Burkard Schliessmann’s exhaustive booklet note explains his approach. Perhaps following up his earlier Bach release on the Divine Art label, he favours ‘crystalline clarity’ over ‘falsely applied emotionalism: Hence the sturdy rather than discreetly balanced accompaniments, the sober rather than soaring melody-lines, and the absence of featherweight or overwhelming extremes.
Try sampling the Preludes, pieces on which the booklet lays much emphasis. The slow ones are quite quick, the fast ones (Nos 5, 8, 16, 19. 23 and 24) slow and cautious-sounding. Could this be a symptom of Schliessmann’s deliberately moderate Baroque tempi?
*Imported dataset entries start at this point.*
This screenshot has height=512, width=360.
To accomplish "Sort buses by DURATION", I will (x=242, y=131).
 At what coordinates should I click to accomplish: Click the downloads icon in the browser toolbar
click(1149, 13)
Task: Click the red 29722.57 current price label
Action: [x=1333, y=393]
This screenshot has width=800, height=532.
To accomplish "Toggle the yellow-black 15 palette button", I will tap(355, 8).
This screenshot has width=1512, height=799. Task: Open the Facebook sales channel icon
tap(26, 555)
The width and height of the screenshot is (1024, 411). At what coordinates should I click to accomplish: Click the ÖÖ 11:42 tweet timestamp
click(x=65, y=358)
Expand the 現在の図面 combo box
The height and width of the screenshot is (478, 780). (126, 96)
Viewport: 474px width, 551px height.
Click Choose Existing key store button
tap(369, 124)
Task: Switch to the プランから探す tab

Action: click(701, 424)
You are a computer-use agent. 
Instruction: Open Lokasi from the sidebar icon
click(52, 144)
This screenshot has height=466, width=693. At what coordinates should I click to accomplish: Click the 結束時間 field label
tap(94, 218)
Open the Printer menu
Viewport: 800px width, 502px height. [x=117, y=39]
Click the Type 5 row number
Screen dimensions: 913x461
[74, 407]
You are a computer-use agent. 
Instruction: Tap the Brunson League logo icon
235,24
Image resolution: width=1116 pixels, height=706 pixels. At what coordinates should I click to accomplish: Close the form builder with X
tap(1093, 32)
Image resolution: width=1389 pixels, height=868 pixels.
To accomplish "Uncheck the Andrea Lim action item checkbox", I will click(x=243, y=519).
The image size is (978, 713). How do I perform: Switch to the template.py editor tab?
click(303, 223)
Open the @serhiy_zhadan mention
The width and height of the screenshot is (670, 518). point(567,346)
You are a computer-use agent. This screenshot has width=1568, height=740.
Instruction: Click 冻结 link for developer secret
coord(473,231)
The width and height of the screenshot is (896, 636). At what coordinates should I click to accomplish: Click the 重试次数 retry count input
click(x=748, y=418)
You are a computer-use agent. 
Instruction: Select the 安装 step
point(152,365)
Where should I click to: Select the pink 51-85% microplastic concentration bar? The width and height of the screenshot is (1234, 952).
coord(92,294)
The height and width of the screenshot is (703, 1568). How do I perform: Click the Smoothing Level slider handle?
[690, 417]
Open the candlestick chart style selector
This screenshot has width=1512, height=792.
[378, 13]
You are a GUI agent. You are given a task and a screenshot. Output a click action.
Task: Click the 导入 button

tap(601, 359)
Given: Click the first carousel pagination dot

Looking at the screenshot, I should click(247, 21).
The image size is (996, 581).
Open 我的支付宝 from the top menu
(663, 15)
Persistent left-before-right is a matter of taste, but altered rhythms in No 1, semi-staccato left hand in No 3 (where the score has slurs), over-pedalled and uneven passagework in No 8, and incompletely balanced chords (here and elsewhere) are harder to justify.
Much thought must have gone into this set, recorded over six years, and the sound-quality is magnificent. However, for a more traditional view in this ferociously competitive market consider Valerie Tryon’s rival issue Chopin: .A Chronological Journey (APR 3071,3 CDs).